[发明专利]通过未受精胚珠培养雄性不育烟草单倍体的方法

摘要

本发明提供一种通过未受精胚珠培养雄性不育烟草单倍体的方法。所述培养雄性不育烟草单倍体的方法是以未授粉的雄性不育烟草花蕾发育介于大孢子母细胞时期到二核期之间的胚珠为培养材料，经过消毒处理后在28℃光照培养室中，依次经过胚状体诱导培养、再生芽生根培养和再生植株的培养之后培养而成，在培养过程过每天在1500Lux光照条件下连续光照十个小时。
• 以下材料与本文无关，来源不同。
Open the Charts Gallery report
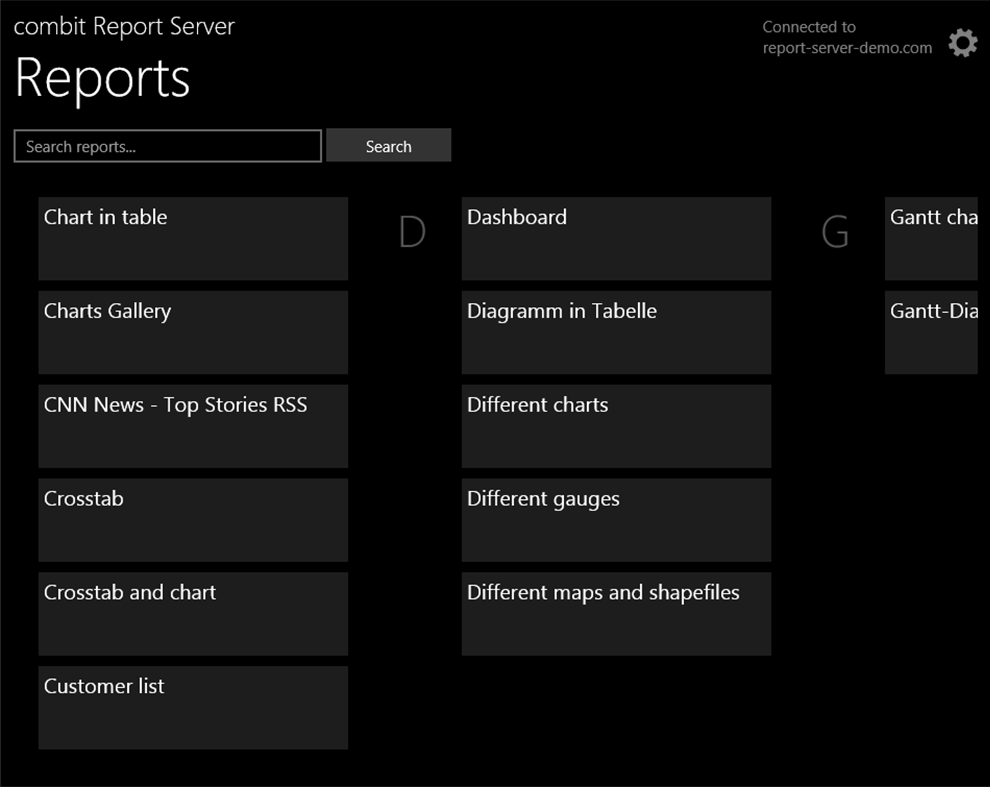This screenshot has height=787, width=990. point(192,331)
采用本发明的方法培育雄性不育烟草，明显提高了烟草胚珠胚状体的诱导和植株再生的频率。

主权项

一种通过未受精胚珠培养雄性不育烟草单倍体的方法，其特征在于具体步骤如下：（1）制备培养基采用H1培养基或H2培养基作为基本培养基，然后加入生长素IAA、细胞分裂素KT、蔗糖和琼脂制备成胚状体诱导培养基，其中生长素IAA和细胞分裂素KT在胚状体诱导培养基中的终浓度分别是0.5mg/L和2mg/L；所述蔗糖和琼脂在胚状体诱导培养基中的终浓度分别是2%和1%；采用H1培养基作为基本培养基，然后加入蔗糖和琼脂制备成不含激素的固体状再生芽诱导培养基，其中，所述蔗糖和琼脂在再生芽诱导培养基中的终浓度是2%和1%；采用H1培养基和N6培养基作为基本培养基，然后加入生长素IAA、蔗糖和琼脂制备成固体状再生芽生根培养基，其中生长素IAA在再生芽生根培养基中的终浓度是10mg/L，蔗糖和琼脂在再生芽生根培养基中的终浓度分别是8%和0.8%；（2）培养材料的采集，在雄性不育烟草开花期间，采胚珠发育介于大孢子母细胞时期到二核期之间的未授粉的雄性不育烟草花蕾；（3）消毒处理和接种，将步骤（2）中采集的雄性不育烟草花蕾放入浓度为0.1%的升汞水溶液中消毒7‑9min，然后用无菌水冲洗3‑4次，在无菌条件下将花蕾的基部切掉，挤出子房，并去除子房壁或直接剥离胚珠后，将胚珠放入步骤（1）中制备的胚状体诱导培养基中；（4）胚状体的诱导，将步骤（3）中接种有胚珠的胚状体诱导培养基置于28℃光照培养室中，每天在1500Lux光照下连续光照培养10小时，诱导胚珠产生胚状体；（5）再生芽的诱导，将步骤（4）中获得的胚状体在无菌条件下转移到步骤（1）中制备的再生芽诱导培养基上，继续置于28℃光照培养室中，每天在1500Lux光照下连续光照培养10小时，培养2‑3周，诱导胚状体产生再生芽；（6）再生植株的培养，将步骤（5）中获得的再生芽在无菌条件下转移到再生芽生根培养基上，继续置于28℃光照培养室中，每天在1500Lux光照下连续光照培养10小时，培养2‑3周，使其生根形成小植株，之后，对萌发根的再生植株转移到新配制的再生芽生根培养基上在同样的条件下继续培养，形成雄性不育烟草单倍体再生植株。